In practice, this means:
- Register MCP servers with an owner, environment, and approved scope before any client can invoke them.
- Issue per-client OAuth grants with the minimum claims needed for a task, not broad registry-wide consent.
- Bind access to an identity lifecycle process so approval, rotation, and revocation are auditable and repeatable.
- Log consent events, token issuance, and server discovery separately so investigators can reconstruct who accessed what and why.
- Use policy checks at request time, not just at registration time, because registry state can lag real operational risk.
This is especially important when registries span multiple teams or vendors, because a discovered server may look trusted by name while actually exposing more capability than the client needs. The supporting control pattern is the same one NHIMG recommends for sensitive NHI estates in Ultimate Guide to NHIs – Key Challenges and Risks and Ultimate Guide to NHIs – Regulatory and Audit Perspectives. These controls tend to break down when registry metadata is treated as authoritative while the actual server permissions, token scopes, and revocation state are managed elsewhere.

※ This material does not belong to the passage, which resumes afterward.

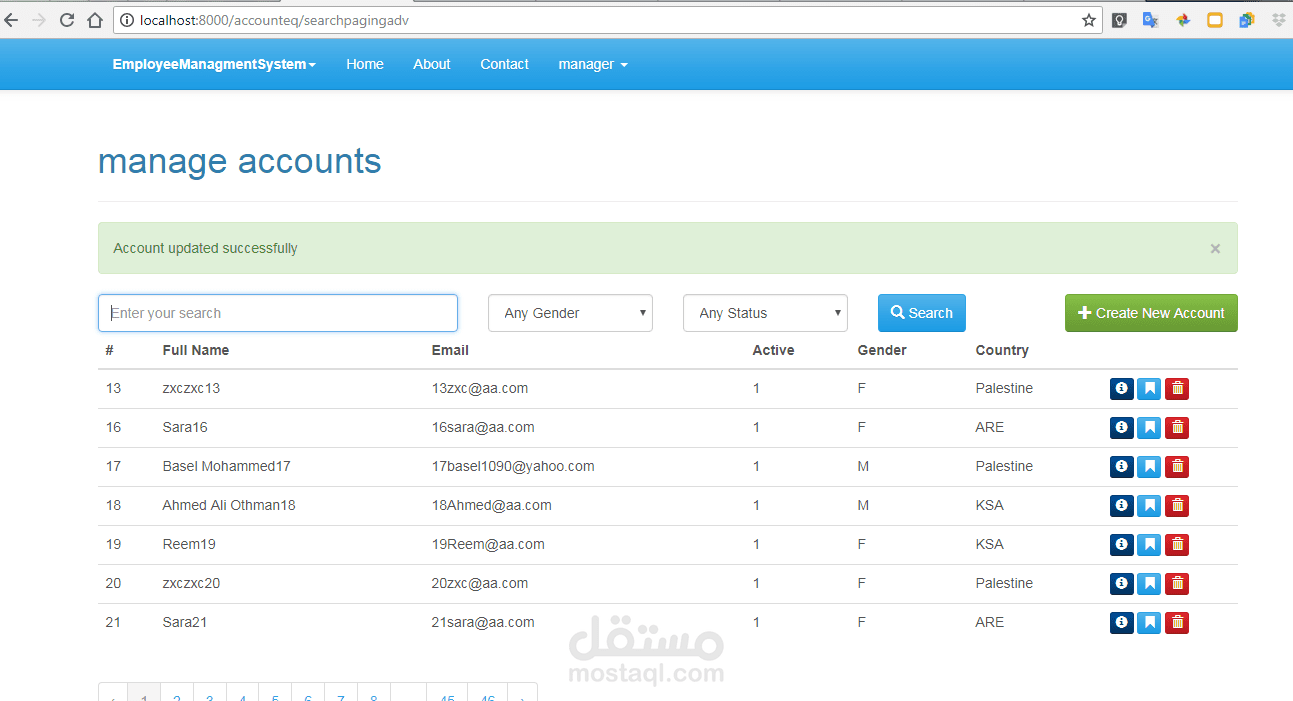
Task: Go to the About page
Action: tap(431, 64)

Common Variations and Edge Cases
Tighter control over registry-discovered servers often increases operational friction, so organisations have to balance developer speed against the risk of implicit trust. That tradeoff becomes sharper in fast-moving environments where servers are added and removed frequently, or where multiple business units publish their own MCP endpoints.
There is no universal standard for this yet, so current guidance suggests a few practical variations. Internal-only registries may use shorter review cycles and tighter network controls, while cross-domain or third-party registries should require explicit approval for each new server and stronger audit evidence. If a server is highly sensitive, the safer pattern is to require just-in-time consent and short-lived tokens rather than long-lived grants.

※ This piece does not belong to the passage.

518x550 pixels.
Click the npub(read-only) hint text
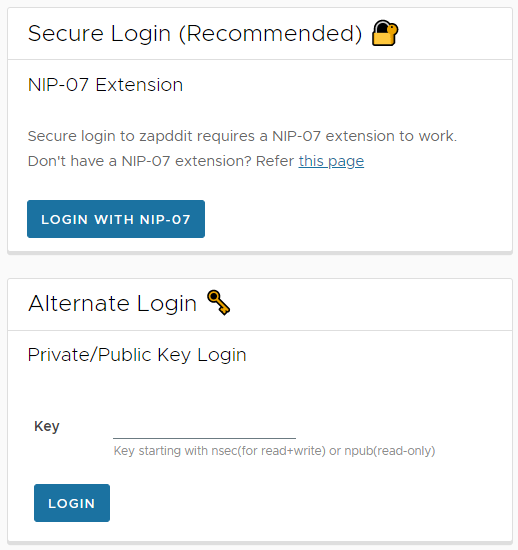(x=390, y=451)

Teams should also be careful with automation. Discovery bots, build pipelines, and AI agents can amplify risk because they may chain actions across several servers faster than humans can review. The AI Agents: The New Attack Surface report reinforces why runtime visibility matters when autonomous workloads can exceed intended scope. Best practice is evolving, but the operational rule is simple: if registry discovery can create access, then registry change control must be treated like identity governance, not documentation. That matters most where a registry is federated across tenants or where token revocation depends on manual administrator action.
Standards & Framework Alignment
This section maps relevant standards and security frameworks to the operational risks and controls described in this guidance.
OWASP Non-Human Identity Top 10, OWASP Agentic AI Top 10 and CSA MAESTRO define the specific risk controls and attack patterns relevant to this topic.
| Framework | Control / Reference | Relevance |
|---|---|---|
| OWASP Non-Human Identity Top 10 | NHI-03 | Registry-discovered access needs tight credential lifecycle control and revocation. |
| OWASP Agentic AI Top 10 | A-04 | Agentic and tool-mediated access can expand quickly through discovered servers. |
| CSA MAESTRO | IAM-02 | MAESTRO addresses identity, authorization, and policy for autonomous system access. |
Bind each discovered MCP server to an owner, policy, and revocation path before granting access.